Мы же, в свою очередь, заметим, что создатели этого «изделия», ставшего «серийным», были удостоены звания лауреатов Ленинской премии. И тут произошёл инцидент, не раз потом аукнувшийся тому, кто его затеял. Об этом — в книге «Апостолы атомного века»:
«Щёлкин случайно увидел в Министерстве список, подготовленный к отправке в Комитет по Ленинским премиям, В нём отсутствовал один из его „ребят“, которого он представлял к награде, а вместо него оказался включён в список награждённых первый заместитель министра Е.П. Славский.
Щёлкин взял список, достал авторучку, чтобы вычеркнуть Славского. Сотрудники Министерства буквально повисли у него на руках, доказывая, что замминистра прекрасно знает этот вопрос и много им занимался.
Щёлкин в ответ на это сказал, что это входит в его служебные обязанности, а Ленинскую премию присуждают за творческий вклад в работу, а не за знание вопроса».
В результате Славский Ленинским лауреатом так и не стал.
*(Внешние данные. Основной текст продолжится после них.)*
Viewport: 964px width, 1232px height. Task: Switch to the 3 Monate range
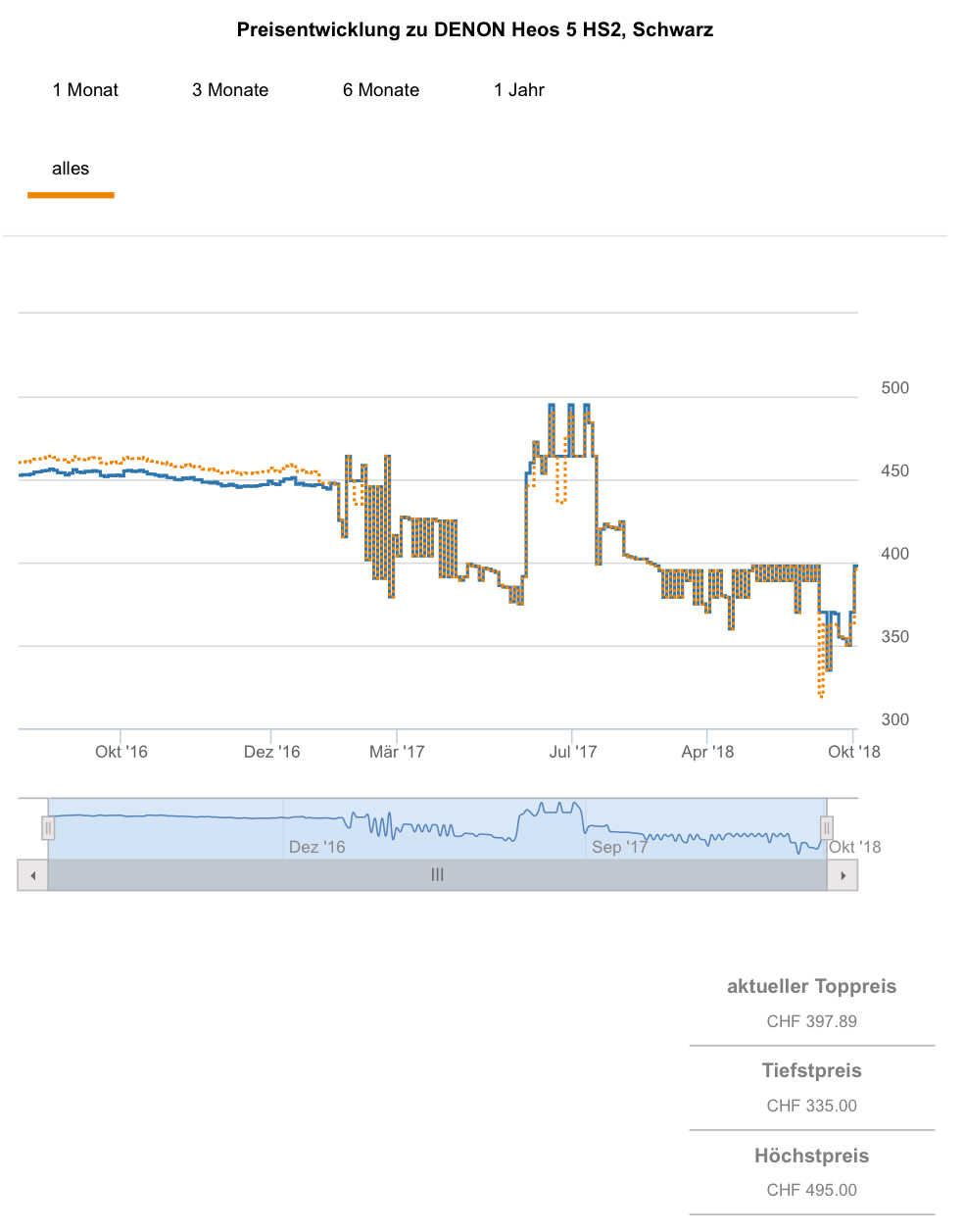point(230,90)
Зато его назначили министром, и Щёлкин получил врага не только на всю жизнь. Славский возглавлял Средмаш почти три десятилетия, и все эти годы он делал всё, чтобы вытравить память о Кирилле Щёлкине из истории Атомного проекта СССР.
Прежде всего, Славский стал всячески принижать роль Второго ядерного центра и благоволить Первому. Лев Феоктистов не уставал рассказывать о том, что любому ядерному заряду, подготовленному на Урале, тут же противопоставлялось аналогичное «изделие» арзамасцев.
Зачем?
Чтобы показать себя, потешить свои амбиции, чтобы «утереть нос» конкурентам, наконец. На Урале арзамасский центр в шутку уже называли «Шарконтом» («шарашкиной конторой»), себя же гордо именовали «Женевой» — из-за того, что второй ядерный центр располагался на берегу чудесного озера Сунгуль.
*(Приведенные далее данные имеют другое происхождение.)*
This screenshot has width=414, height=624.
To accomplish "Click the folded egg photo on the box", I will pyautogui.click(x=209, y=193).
Был случай, когда из Челябинска-70 везли на полигон Новой Земли очередной ядерный заряд. И вдруг Щёлкин, сопровождавший секретный «груз», узнал, что Арзамас-16 отправил на испытания точно такое же «изделие». Кирилл Иванович прямо в дороге развернул эшелон и от участия в испытаниях отказался.
Физики Арзамаса-16 жаждали во что бы то ни стало вырваться вперёд. Именно тогда их и поразила гигантомания. Наиболее активным проводником этого внезапного увлечения был самый молодой советский академик Андрей Сахаров. В тот момент под руководством академика А.П. Александрова активно проектировались атомные подводные лодки. И у Сахарова, по словам Анатолия Петровича…
«… была идея вооружения этих лодок ядерным оружием совершенно необычайной ядерной мощности. С таким расчётом, чтобы вызвать выброс огромного количества паров и воды активированной, и что именно это будет поражающим фактором против наземных целей.
Причём тогда меня как раз Сахаров именно поразил тем, что он пришёл с такой идеей развития такого оружия — если мы ему дадим подходящий габарит, то при подходящем направлении ветра это может уничтожить всё живое на расстоянии 200–300 километров. То есть это была идея не войны против армии, флота или каких-то военных объектов, а именно тотального уничтожения людей.
Меня тогда просто поразило, что такая идея может быть у человека. Потому что я тогда считал, что хоть и ядерная война, но после неё должно человечество оставаться. А вот после такого рода вещей оно не должно было оставаться».
Кстати, у челябинцев было в тот момент совсем другое увлечение — миниатюризация атомного оружия. Лев Феоктистов писал: «К.И. Щёлкин был горячим сторонником малых зарядов. Он говорил: — Разве для большого города, как Москва, недостаточно 20 или 50 килотонн, чтобы деморализовать население, подавить связь, управление?».